Assim, da capital da República, Rio de Janeiro, eram monitoradas as tropas de Minas, que defendiam o presidente Artur Bernardes, e especialmente na região davam respaldo ao presidente do Estado de São Paulo, doutor Carlos de Campos, que haveria de governar a cidade de março de 1924 até sua morte, em 1927. (Cinco anos depois, em 1932, meu avô, à frente do 12º Batalhão de Infantaria, uniu-se novamente aos paulistas, na revolução constitucionalista. Se vivo, Carlos de Campos teria sido, com certeza, um quadro civil fundamental ao movimento).
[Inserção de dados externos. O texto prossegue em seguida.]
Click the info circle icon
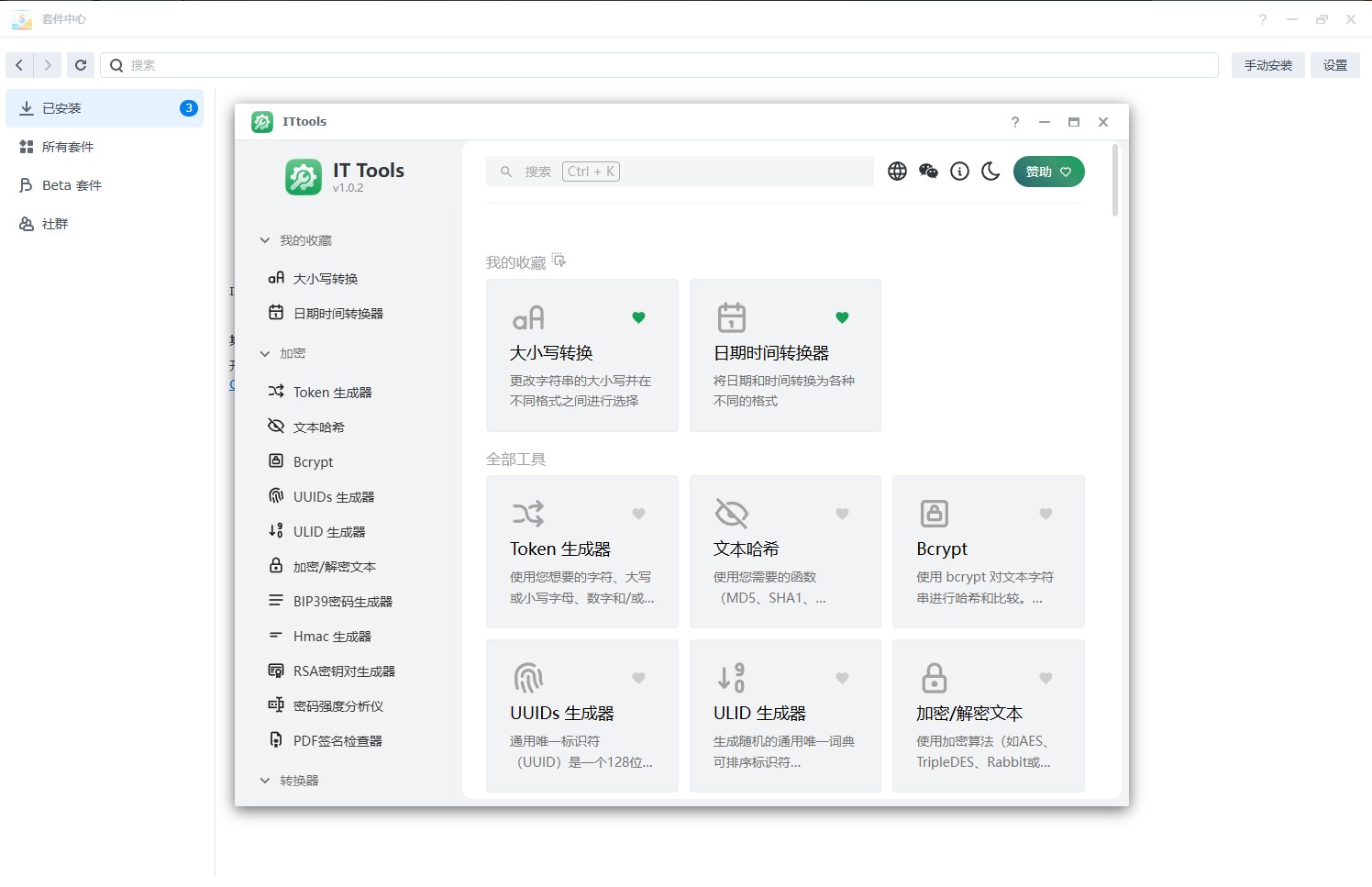Screen dimensions: 1372x887 click(x=959, y=172)
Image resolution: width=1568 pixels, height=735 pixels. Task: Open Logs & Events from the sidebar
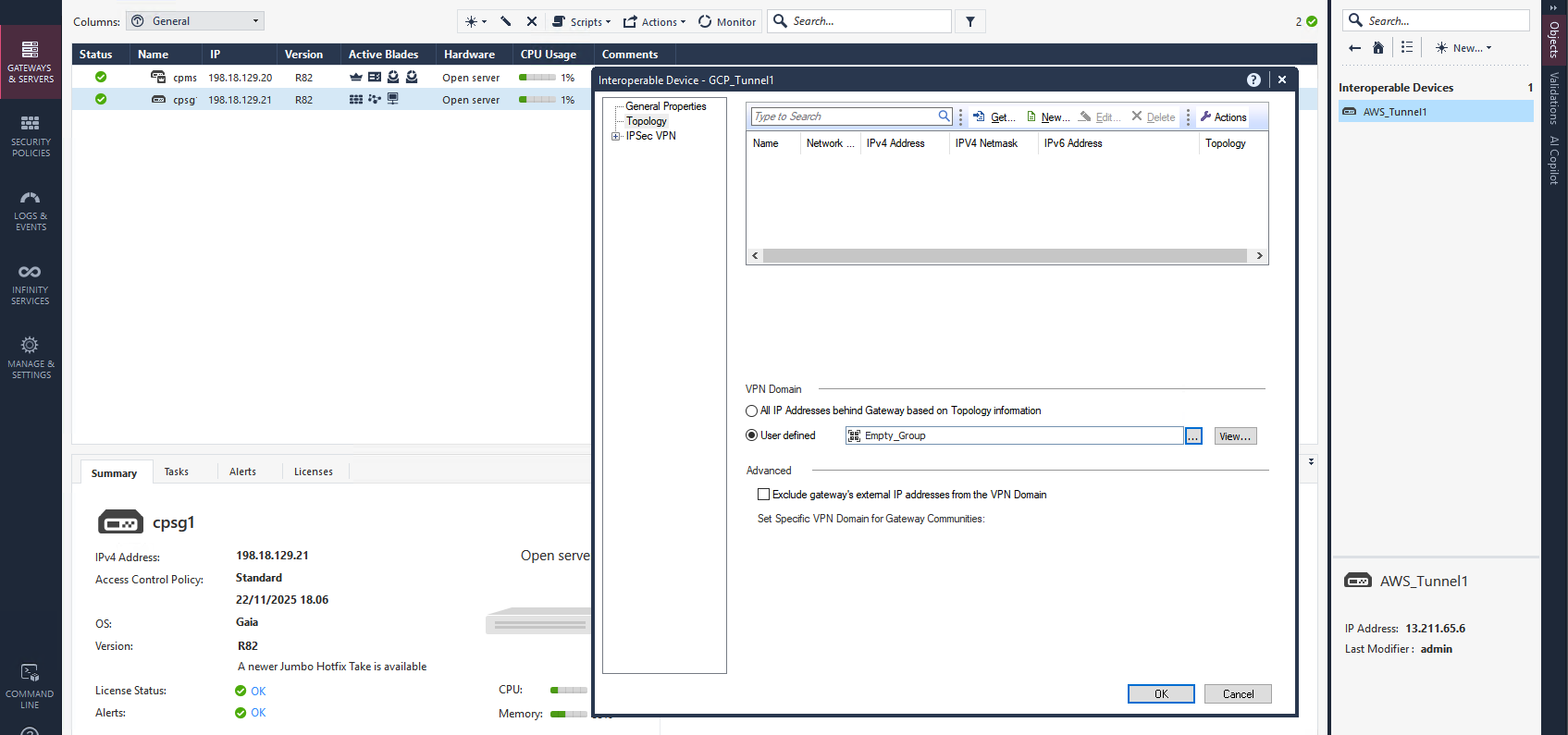coord(31,210)
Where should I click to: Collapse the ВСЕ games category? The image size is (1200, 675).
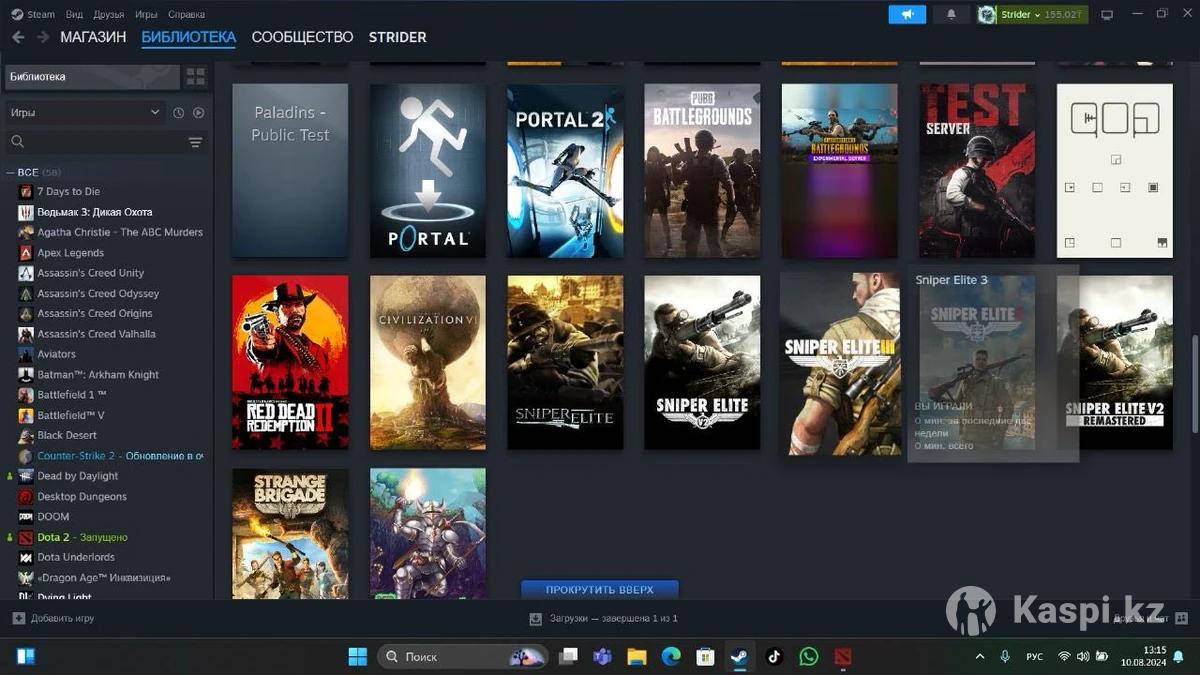point(12,172)
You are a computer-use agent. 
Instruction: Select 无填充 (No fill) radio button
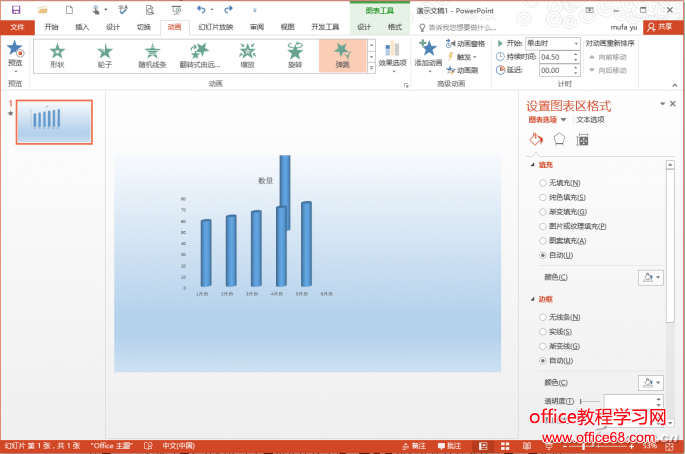543,183
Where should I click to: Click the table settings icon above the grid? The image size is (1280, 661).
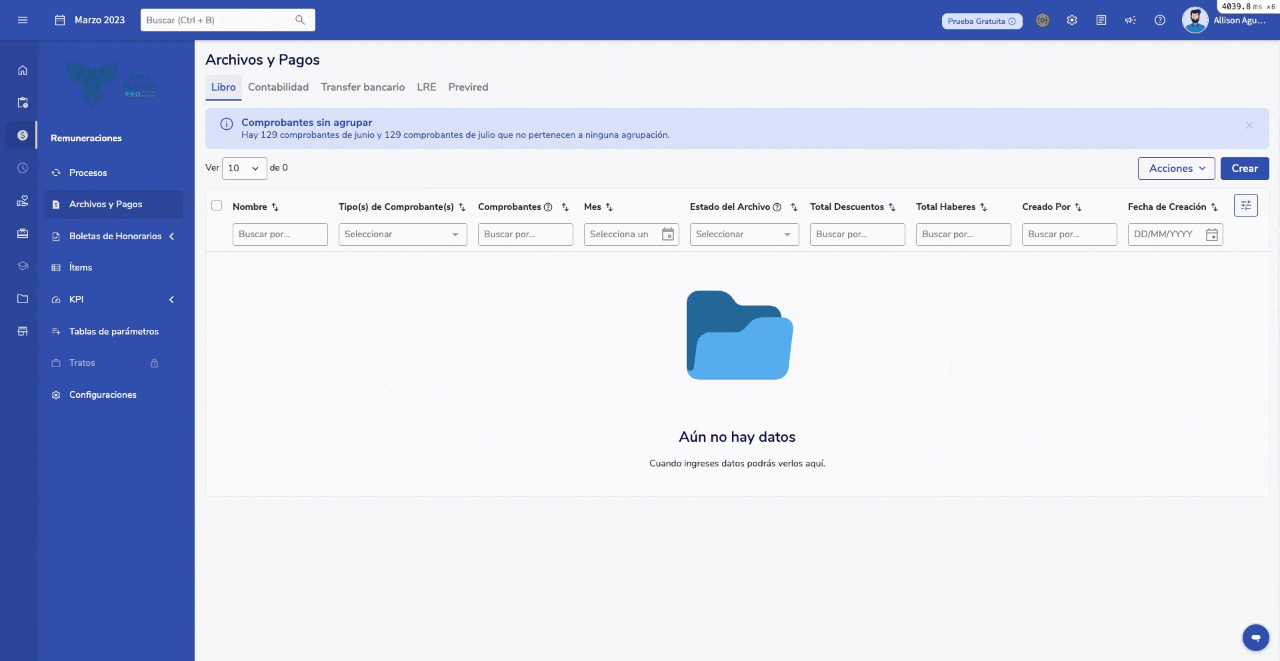(x=1246, y=205)
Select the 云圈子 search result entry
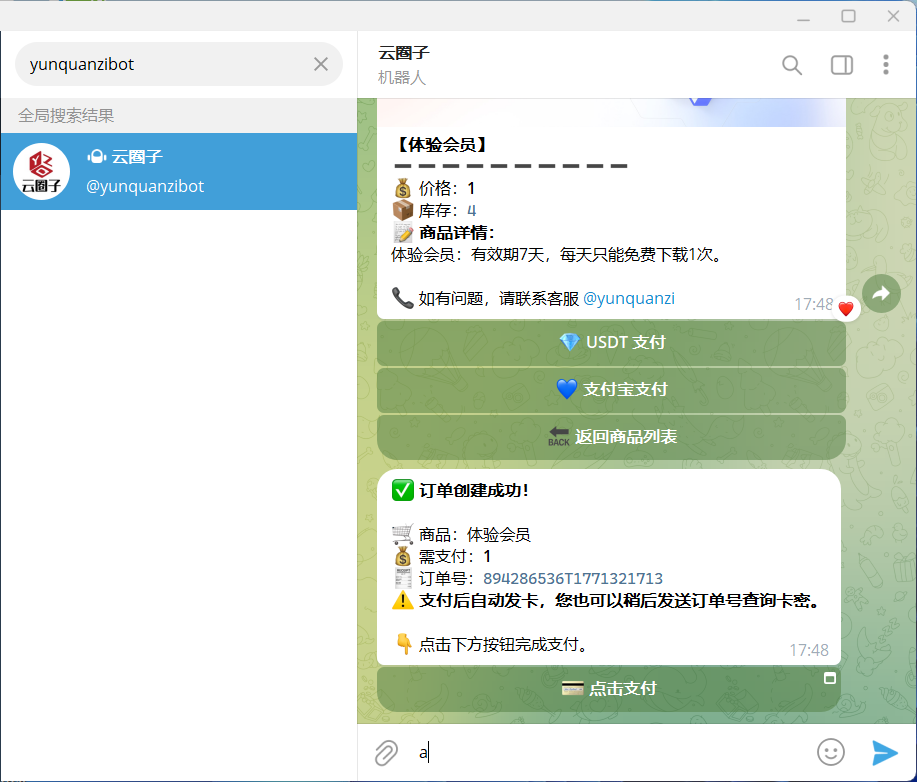 (x=180, y=171)
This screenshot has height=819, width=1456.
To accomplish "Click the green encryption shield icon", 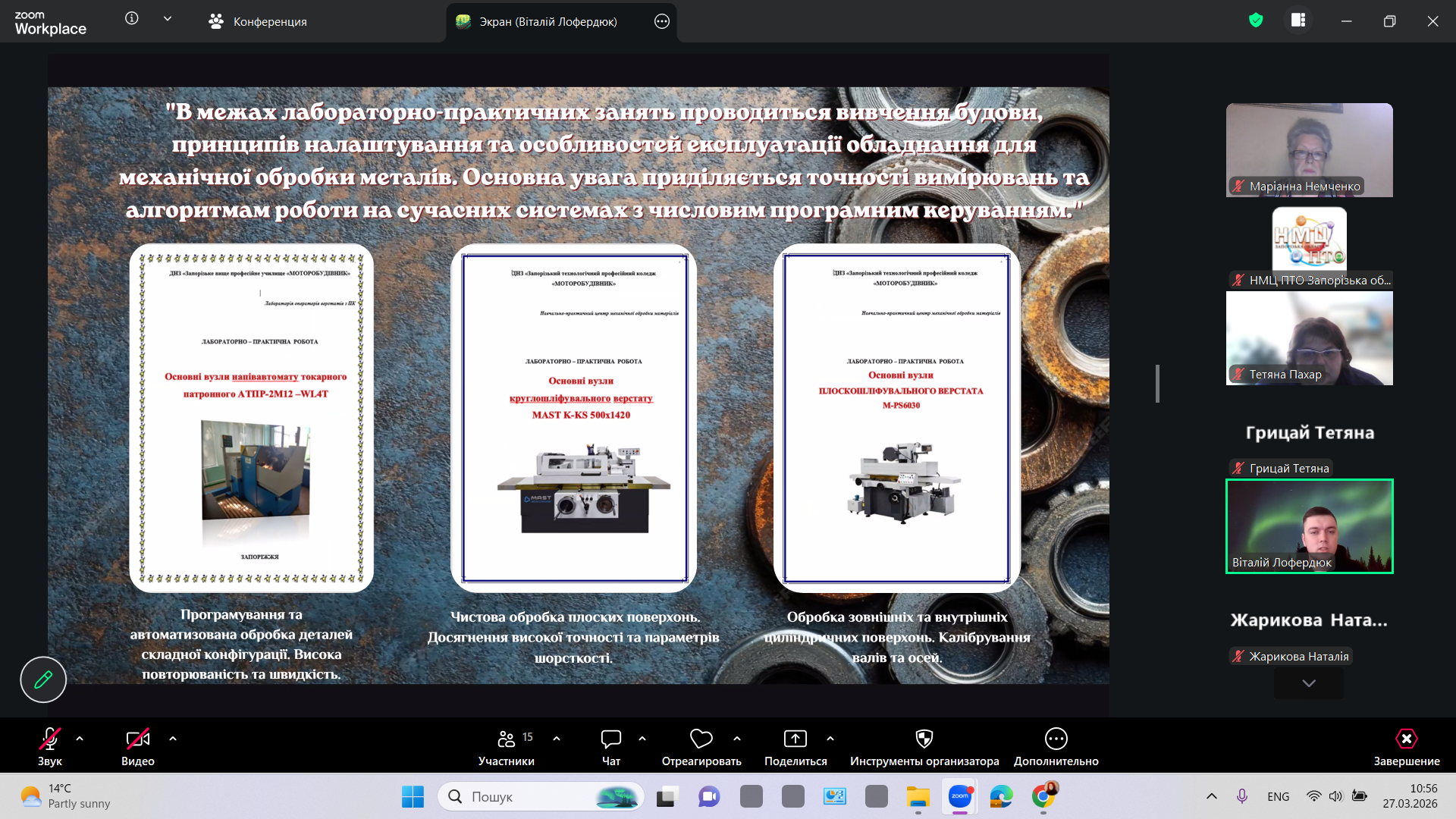I will (x=1256, y=20).
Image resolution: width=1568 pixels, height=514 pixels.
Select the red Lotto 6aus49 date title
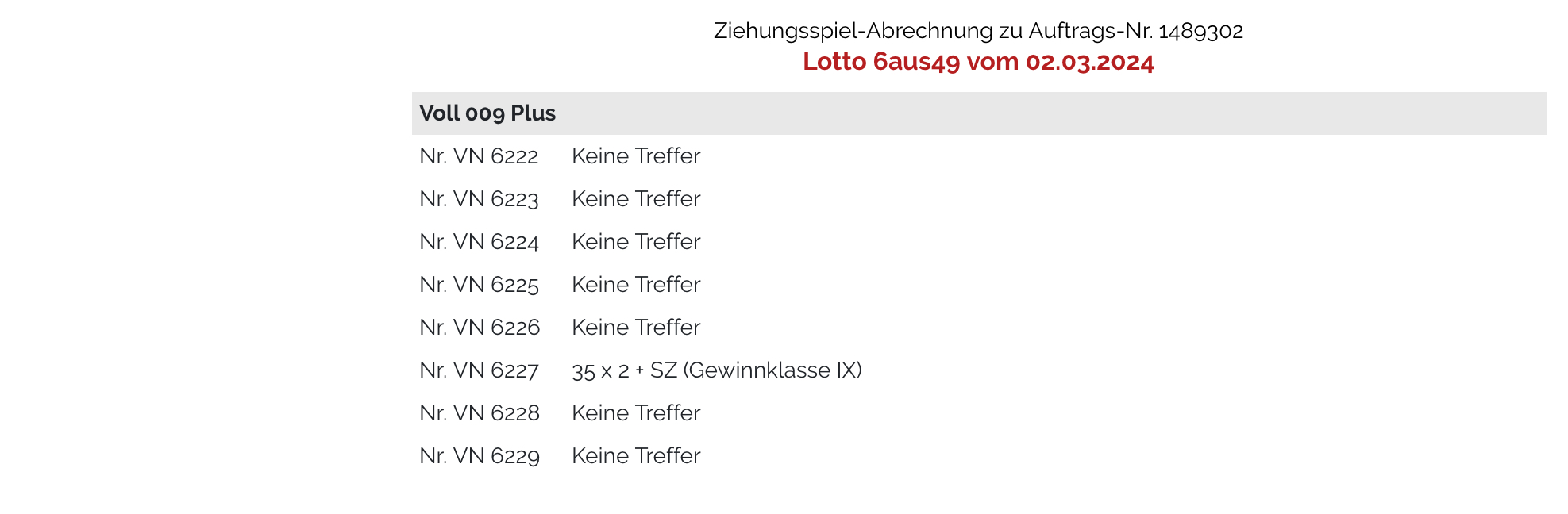(978, 62)
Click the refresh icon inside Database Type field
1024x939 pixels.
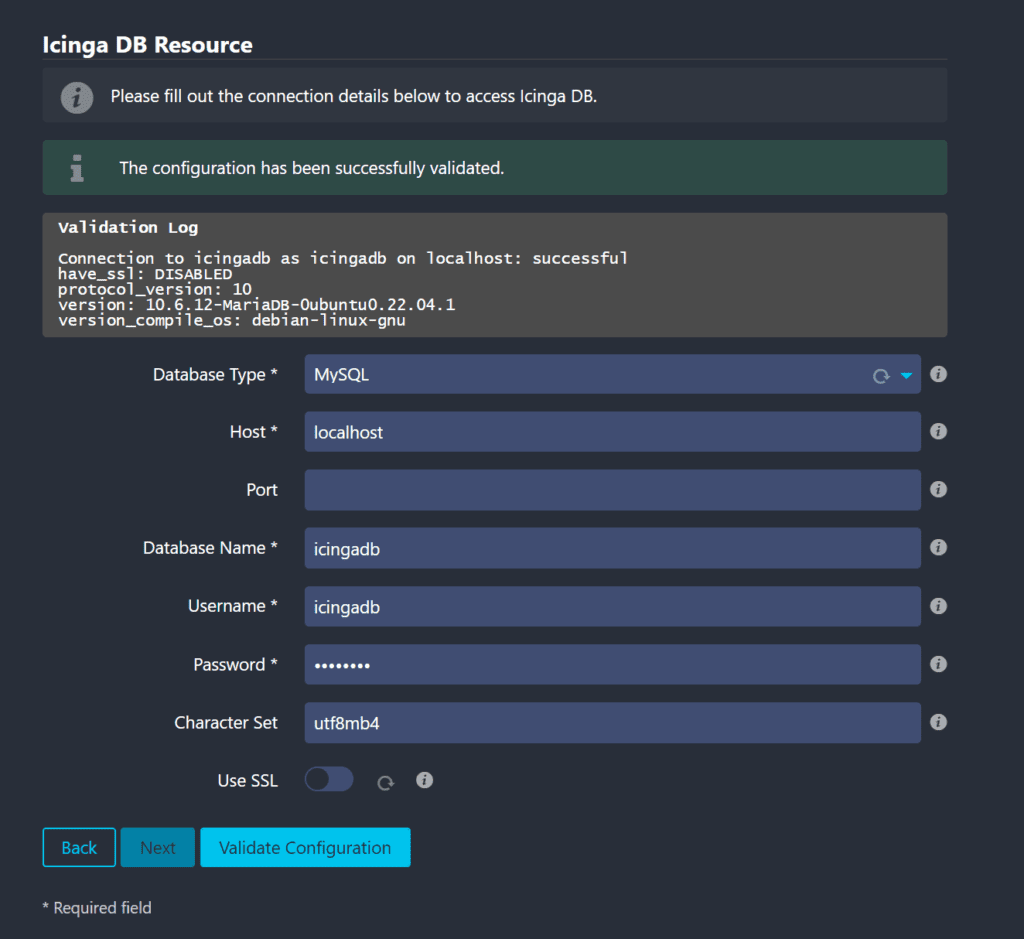tap(881, 376)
Homem cultor das letras e artes, Campos ganhou um busto, hoje exposto no Palácio dos Bandeirantes, estátua repleta de símbolos, como ramos de tabaco e café e uma harpa, o que bem ilustra tanto seu civismo quanto cultura. Foi ele quem deu início ao projeto de construção da estação ferroviária Sorocabana em São Paulo, em 1925, obra inaugurada em 1938, em plena era Vargas. Posteriormente, recebeu o nome de Júlio Prestes, que governou o Estado até 1930. Em 1997, a estação viria a acolher o mais imponente auditório de concertos do país: a Sala São Paulo, em cujo saguão há uma placa em homenagem ao ex-governador doutor Carlos de Campos. Da mesma forma, foi-lhe feita justíssima homenagem em Tatuí, cujas primeiras instalações definitivas foram inauguradas em 1969 pelo governador Abreu Sodré, honrando a famosa escola de drama e música criada por lei em 1951 e instalada em 1954 na cidade: uma placa dá o nome ao CDMCC, ou Conservatório Dramático e Musical Dr. Carlos de Campos, compositor de sólida formação, autor de trios, duos e óperas como “A Bella Adormecida” e “Les Deux Mères”. Um homem que é página da história da democracia e da música deste país.  Em 2016 se comemora seus 150 anos de nascimento, portanto nada melhor do que justas homenagens.